We’ve basically given up on bub’s cot for now. He doesn’t like it one little bit. Right now he’s asleep in his buggy in the hallway.

He also has a cold at the moment. I do too. Winter eh. Yuk.

On Sunday night, bub woke every 1 – 2 hours for a feed. He seemed a lot better on Monday morning, but then in the nighttime he still wanted to feed a lot. Sick babies need frequent feedings, and there is some evidence that breastfed babies recover from low-level viruses more quickly because of the antibodies in the milk, so from bub’s perspective this is all perfect.

The little dude also woke up in the night. He’s on the mend from the same cold.

So Mr Daddy joined the little dude in his bed, and bub was next to me, and that’s how we slept last night, each child sharing a bed, each getting night time parental attention close by.

I have no ideological commitment to cosleeping as part of a broader parenting philosophy. Parenting philosophies make me cringe, even when I agree with many of the things they suggest. I think we all try and find what works for our families, and we all hope that the end result is good enough, and  what works for me might not work for you, and that’s fine.
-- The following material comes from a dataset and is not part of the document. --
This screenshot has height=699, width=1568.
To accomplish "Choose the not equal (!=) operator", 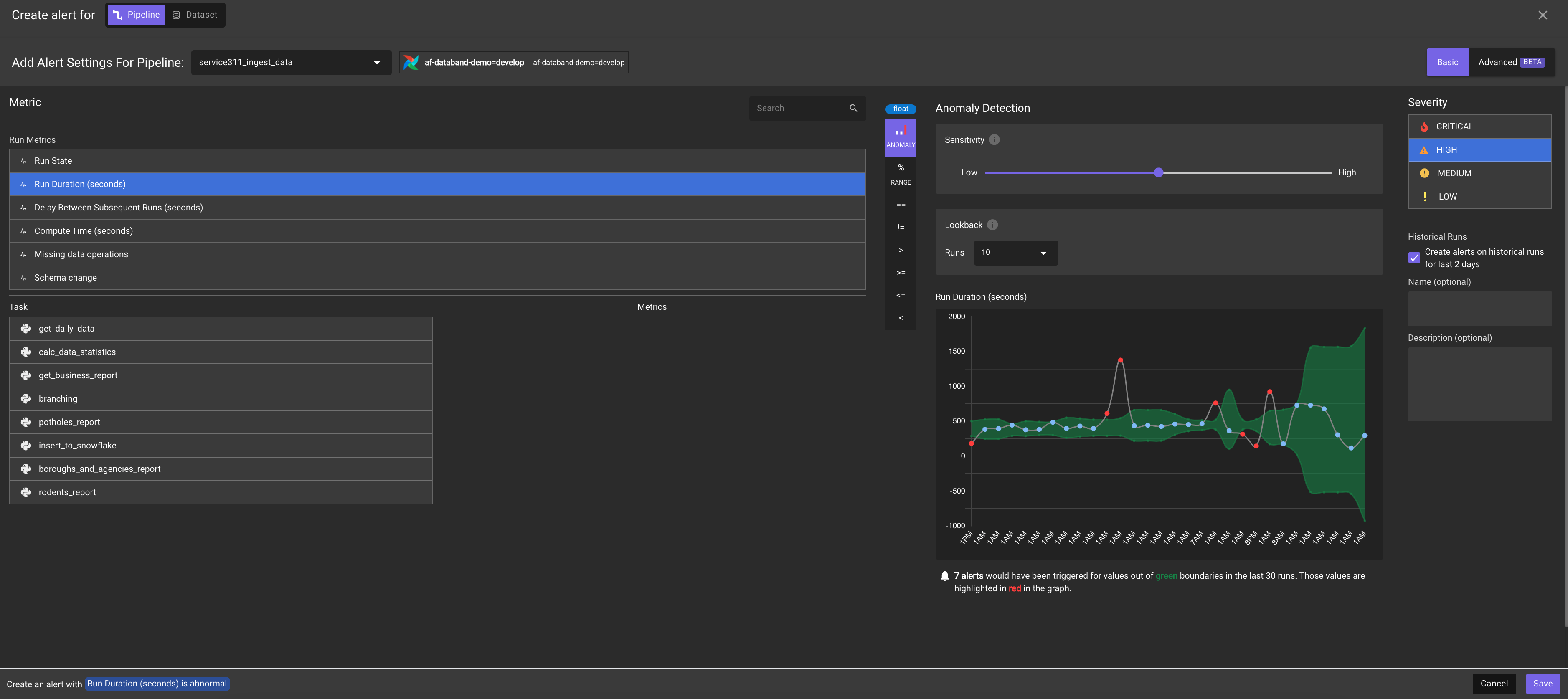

Cosleeping works for us because bub is breastfed and the house is smoke free, and I’m happy to abstain from alcohol for now, so I’m comfortable with the risk profile in our situation. It also works for us because he doesn’t want to go down in his cot and I’m too knackered to make a thing of it at the moment. If I put him next to me in bed, I can piece together a good enough night’s sleep. I honestly wish I’d coslept with the little dude from earlier (I didn’t because I was paranoid I’d smother him) – it’s made night time parenting much less onerous. He feeds, I roll him away, pop his dummy in his mouth, doze off, don’t have to get out of bed, don’t have to worry he might wake up when I put him in his cot, don’t have to worry about his crying waking the little dude. It also makes two kids much more workable. On the little dude’s home days, I don’t get that much time to attend to bub, and having him close to me at night makes me feel better about that. Mr Daddy is sleeping on the couch for now, so he gets a proper night’s sleep most of the time and goes into the little dude’s room whenever there’s a nightmare.

I think if I wasn’t cosleeping I’d be a complete wreck of sleep deprivation because this baby sleeps very very lightly and needs a lot of night time attention. It’s not cosleep vs cot, it’s cosleep vs I don’t fucking know if we even really have a choice with this kid.

There are so many reasons to cosleep aside from it being the way your people have always done things, and the main one is that parents need to sleep and babies need to be tended at night, and cosleeping allows for both.

But it’s dangerous in some situations. If the baby is exposed to tobacco smoke, either in utero or once born. If the baby is sleeping next to someone who’s had a few drinks or  has smoked tobacco or marujana or other drugs. If the baby is sleeping next to someone other than the breastfeeding mother. If the baby is under thick blankets that could cover the face. If the baby was low birthweight. If the parent is large, or the bed is too small. All of these things are more prevalent among Maori, especially smoking rates – almost double the non-Maori rate. Babies with these risk factors are extra vulnerable and those are the ones that are dying, at a rate of about 50 a year.

The Pepi Pod or Wahakura is a useful compromise solution in these situations – no breastfeeding access, but a lot of physical closeness for stroking their little heads and singing to them, without the risk of accidental smothering. After they were introduced, New Zealand had the first drop in rates of babies dying since the “no tummy sleep” advice was rolled out. You’d think that funding them would be a fairly open shut case.

Except the Ministry doesn’t want to, because it goes against the “no co-sleeping” message. Yeah, kinda obviously stupid huh?